1.6 Data Independence
• This is a prime advantage of a database. Both the database and the user program can be altered independently of each other.
• In a conventional system applications are data dependent. This means that the way in which the data is organized in secondary storage and the way in which it is accessed are both dictated by the requirements of the application, and, moreover, that knowledge of the data organization and access technique is built into the application logic.
• For example, if a file is stored in indexed sequential form then an application must know
o that the index exists
o the file sequence (as defined by the index)
The internal structure of the application will be built around this knowledge. If, for example, the file was to be replaced by a hash-addressed file, major modifications would have to be made to the application.
Such an application is data-dependent - it is impossible to change the storage structure (how the data is physically recorded) or the access strategy (how it is accessed) without affecting the application, probably drastically.

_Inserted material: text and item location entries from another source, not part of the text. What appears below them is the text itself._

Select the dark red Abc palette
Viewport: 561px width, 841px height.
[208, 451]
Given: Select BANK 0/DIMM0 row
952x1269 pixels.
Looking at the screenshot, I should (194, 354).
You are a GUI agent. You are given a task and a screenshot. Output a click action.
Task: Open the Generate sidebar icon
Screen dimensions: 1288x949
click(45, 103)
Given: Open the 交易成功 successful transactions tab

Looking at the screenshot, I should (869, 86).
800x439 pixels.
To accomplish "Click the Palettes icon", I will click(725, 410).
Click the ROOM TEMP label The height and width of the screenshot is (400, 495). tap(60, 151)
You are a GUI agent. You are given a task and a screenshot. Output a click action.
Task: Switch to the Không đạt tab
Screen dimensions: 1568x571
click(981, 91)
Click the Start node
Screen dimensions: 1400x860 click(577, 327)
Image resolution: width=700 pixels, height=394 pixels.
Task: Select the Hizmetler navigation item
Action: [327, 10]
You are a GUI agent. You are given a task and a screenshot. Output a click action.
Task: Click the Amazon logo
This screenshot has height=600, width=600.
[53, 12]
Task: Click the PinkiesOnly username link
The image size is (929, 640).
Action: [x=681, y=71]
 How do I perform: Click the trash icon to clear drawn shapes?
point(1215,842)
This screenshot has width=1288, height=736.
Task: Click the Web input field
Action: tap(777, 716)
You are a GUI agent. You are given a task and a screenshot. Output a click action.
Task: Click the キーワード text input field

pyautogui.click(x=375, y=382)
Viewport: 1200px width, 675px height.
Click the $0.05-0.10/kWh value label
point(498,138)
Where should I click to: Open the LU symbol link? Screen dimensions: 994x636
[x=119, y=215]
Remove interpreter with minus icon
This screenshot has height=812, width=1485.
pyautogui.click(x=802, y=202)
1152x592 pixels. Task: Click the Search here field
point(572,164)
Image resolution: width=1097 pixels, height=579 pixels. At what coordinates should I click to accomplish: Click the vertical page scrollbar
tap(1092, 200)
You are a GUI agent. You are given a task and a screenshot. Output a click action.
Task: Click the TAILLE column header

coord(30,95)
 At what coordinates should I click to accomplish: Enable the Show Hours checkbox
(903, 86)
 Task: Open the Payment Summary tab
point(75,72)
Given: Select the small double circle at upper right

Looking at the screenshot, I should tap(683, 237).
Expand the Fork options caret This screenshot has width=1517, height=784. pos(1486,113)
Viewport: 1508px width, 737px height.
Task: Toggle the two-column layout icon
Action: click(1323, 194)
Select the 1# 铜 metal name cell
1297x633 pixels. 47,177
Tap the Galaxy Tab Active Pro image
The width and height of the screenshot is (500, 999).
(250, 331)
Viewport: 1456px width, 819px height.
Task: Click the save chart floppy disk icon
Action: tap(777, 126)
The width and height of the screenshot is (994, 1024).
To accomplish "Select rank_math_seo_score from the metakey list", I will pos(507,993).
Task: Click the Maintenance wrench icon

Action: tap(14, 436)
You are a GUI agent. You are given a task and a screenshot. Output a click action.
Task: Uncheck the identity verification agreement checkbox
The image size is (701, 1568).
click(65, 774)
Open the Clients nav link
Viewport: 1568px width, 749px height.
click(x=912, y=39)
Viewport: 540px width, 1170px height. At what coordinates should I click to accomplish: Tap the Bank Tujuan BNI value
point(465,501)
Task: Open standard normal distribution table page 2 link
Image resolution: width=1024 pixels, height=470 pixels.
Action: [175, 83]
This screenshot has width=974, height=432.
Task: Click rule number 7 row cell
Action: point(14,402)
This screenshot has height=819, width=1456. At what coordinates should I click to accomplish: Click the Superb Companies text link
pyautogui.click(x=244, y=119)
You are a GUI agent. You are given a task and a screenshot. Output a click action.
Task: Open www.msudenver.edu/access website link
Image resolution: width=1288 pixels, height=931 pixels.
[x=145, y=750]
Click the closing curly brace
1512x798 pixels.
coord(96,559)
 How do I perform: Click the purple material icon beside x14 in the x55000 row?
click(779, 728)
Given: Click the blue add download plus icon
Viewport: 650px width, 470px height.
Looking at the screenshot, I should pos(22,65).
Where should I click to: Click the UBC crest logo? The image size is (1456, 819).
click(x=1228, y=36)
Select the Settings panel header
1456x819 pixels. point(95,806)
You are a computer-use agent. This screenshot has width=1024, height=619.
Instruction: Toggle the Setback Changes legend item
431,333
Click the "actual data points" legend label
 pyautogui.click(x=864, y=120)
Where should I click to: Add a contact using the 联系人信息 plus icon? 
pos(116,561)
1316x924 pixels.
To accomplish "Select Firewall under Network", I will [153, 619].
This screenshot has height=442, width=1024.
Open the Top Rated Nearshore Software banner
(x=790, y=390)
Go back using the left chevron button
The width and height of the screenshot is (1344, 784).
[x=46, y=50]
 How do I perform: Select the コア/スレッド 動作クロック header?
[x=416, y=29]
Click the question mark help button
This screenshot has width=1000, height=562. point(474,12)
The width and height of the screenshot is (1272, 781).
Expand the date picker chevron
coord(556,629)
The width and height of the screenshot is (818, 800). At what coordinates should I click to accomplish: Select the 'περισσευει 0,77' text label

The portions of the application requiring alteration are those that communicate with the file handling software - the difficulties involved are quite irrelevant to the problem the application was written to solve.
• It is undesirable to allow applications to be data-dependent - different applications will need different views of the same data.
• The DBA must have the freedom to change storage structure or access strategy in response to changing requirements without having to modify existing applications.
• Data independence can be defines as
`The immunity of applications to change in storage structure and access strategy'.
1.7 Data Redundancy
In non-database systems each application has its own private files. This can often lead to redundancy in stored data, with resultant waste in storage space. In a database the data is integrated.
The database may be thought of as a unification of several otherwise distinct data files, with any redundancy among those files partially or wholly eliminated.
Data integration is generally regarded as an important characteristic of a database. The avoidance of redundancy should be an aim, however, the vigour with which this aim should be pursued is open to question.
Redundancy is
• Direct if a value is a copy of another
• Indirect if the value can be derived from other values:
o Simplifies retrieval but complicates update
o Conversely integration makes retrieval slow and updates easier
• Data redundancy can lead to inconsistency in the database unless controlled.
• The system should be aware of any data duplication - the system is responsible for ensuring updates are carried out correctly.
• A db with uncontrolled redundancy can be in an inconsistent state - it can supply incorrect or conflicting information
• A given fact represented by a single entry cannot result in inconsistency - few systems are capable of propagating updates i.e. Most systems do not support controlled redundancy.
1.8 Data Integrity
This describes the problem of ensuring that the data in the database is accurate...
• Inconsistencies between two entries representing the same `fact' give an example of lack of integrity (caused by redundancy in the database).
• Integrity constraints can be viewed as a set of assertions to be obeyed when updating a DB to preserve an error-free state.
• Even if redundancy is eliminated, the DB may still contain incorrect data.
• Integrity checks which are important are checks on data items and record types.
Integrity checks on data items can be divided into 4 groups:
1. type checks
o e.g. ensuring a numeric field is numeric and not a character - this check should be performed automatically by the DBMS.
2. redundancy checks
o Direct or indirect (see data redundancy) - this check is not automatic in most cases.
3. range checks
o e.g. to ensure a data item value falls within a specified range of values, such as checking dates so that say (age > 0 AND age < 110).
4. comparison checks
o In this check a function of a set of data item values is compared against a function of another set of data item values. For example, the max salary for a given set of employees must be less than the min salary for the set of employees on a higher salary scale.
A record type may have constraints on the total number of occurrences, or on the insertions and deletions of records. For example in a patient database there may be a limit on the number of x-ray results for each patient or the details of a patients visit to hospital must be kept for a minimum of 5 years before it can be deleted
• Centralized control of the database helps maintain integrity, and permits the DBA to define validation procedures to be carried out whenever any update operation is attempted (update covers modification, creation and deletion).
• Integrity is important in a database system - an application run without validation procedures can produce erroneous data which can then affect other applications using that data.

CHAPTER II
DATA ANALYSIS AND ENTITY-RELATIONSHIP MODELING
2.1 Introduction
Data analysis is concerned with the NATURE and USE of data.
It involves:
 The identification of the data elements which are needed to support the data processing system of the organization,
 The placing of these elements into logical groups
 The definition of the relationships between the resulting groups.
Other approaches, e.g. D.F.Ds and Flowcharts, have been concerned with the flow of data-dataflow methodologies.
In data analysis we analyze the data and build a system representation in the form of a data model (conceptual).
A conceptual data model specifies the structure of the data and the processes which use that data.
= establishing the nature of data.
Functional Analysis = establishing the use of data.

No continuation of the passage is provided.